Szymanowski is getting to be much better known 
                  and enjoyed all over the world. That said one still feels safest 
                  when listening an expert at the keyboard - someone who has studied 
                  most if not all of his oeuvre and, most importantly, loves it. 
                
In pianist, Eri Iwamoto we have just the right 
                  candidate as the booklet essay on how she came to play the music 
                  in the first place, recounts. She won the Milosz Magin International 
                  Piano Competition in Paris in 2005 taking a prize for the best 
                  performance of a work by Karol Szymanowski. She writes “The 
                  power with which the composer speaks deeply into the heart of 
                  the listener and performer fascinated me”. She adds “I elected 
                  to devote myself to his music”. Later we are told that she even 
                  “settled in Warsaw, at Krucza Street where the nineteen year 
                  old Szymanowski had lived in 1901” and that she “had an impression 
                  that the rhythm of the Mazurkas was hovering in the air”. The 
                  works featured here represent a very personal choice by this 
                  pianist. Yet they make a very convincing chronological programme. 
                
The disc opens with the warm-hearted Nine Preludes. 
                  These short pieces are quite varied. Each quickly establishes 
                  a mood and atmosphere. These are romantic utterances composed 
                  one feels, with Chopin not too far away. They are mostly slow 
                  but one, number four, is a quite violent but brief outburst. 
                  Each is in a minor key. I have heard them performed elsewhere 
                  but never as beautifully as this. Their moods are perfectly 
                  captured. 
                
There are however two aspects of this CD I can’t 
                  get on with. One is the Variations Op. 3 which seems characterless 
                  compared with the composer’s normal output and has an overweight 
                  bombastic ending. The other is Iwamoto’s rather fast and, it 
                  seems to me, insensitive rendition of the famous Etude Op. 4 
                  no. 3. Some of you might know it in its gorgeously coloured 
                  and romantic orchestral version by Grzegorz Fitelberg (1879-1953). 
                
Mentioning Chopin one thinks of Mazurkas. Szymanowski 
                  wrote a considerable number of these. Most pianists, as here, 
                  select one or two or make a group. But don’t expect Chopin. 
                  These pieces cannot at all be danced to. They have a strain 
                  of uncertainty and often, melancholy as if probing beyond the 
                  restrictions of form and harmony. Especially striking is the 
                  last recorded here: the Op. 50 no. 4, marked risoluto, 
                  with its striving and anxiously rising melody. 
                
The other work on this disc is quite different, 
                  ‘Métopes’. This is, what the booklet calls, a suite of 
                  three movements – Isle of Sirens, Calypso and 
                  Nausicaa. If you have concluded from the titles that 
                  they have a classical Greek basis then you are right. A ‘métope’ 

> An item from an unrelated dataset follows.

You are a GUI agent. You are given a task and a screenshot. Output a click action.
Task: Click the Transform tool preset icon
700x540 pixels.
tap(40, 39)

                  is an architectural term meaning a frieze decorating the exterior 
                  of a building. Nausicaa alludes to Homer’s ‘Odyssey’. This is 
                  the most advanced music on the CD and would have appeared very 
                  modern in 1915. It is post-impressionist, with a form and a 
                  tonality each of which is impossible to pin down. The rhythms 
                  are so complex that they appear to be free-floating. Although 
                  the notes do not mention him, Scriabin comes to my mind and, 
                  oddly enough so does Cyril Scott. The problem is that all three 
                  movements seem to be very similar in harmony, melody and rhythm. 
                  The third begins in a lullaby-type compound time but even that 
                  soon evaporates. It builds to a climax and dies away in a style 
                  quite different from its opening. Iwamoto is brilliant in these 
                  pieces. She captures the elusive mood, yet brings out the inner 
                  detail never however to the detriment of the texture as a whole. 
                  Pedalling is of prime importance in these pieces but you never 
                  notice it. Her whole performance is of one effortless virtuosity. 
                
On visiting Warsaw a few years ago I went to 
                  the baroque Holy Cross Church just a mile out of the old city 
                  - to where Szymanowski lies buried. Like almost all of the city 
                  the church was virtually entirely destroyed but has rebuilt 
                  exactly as it was. Curiously however one of the few things not 
                  destroyed or badly affected by the enemy action was the Szymanowski 
                  memorial next to the heart burial of Chopin. The Polish people 
                  are incredibly proud of their musical sons.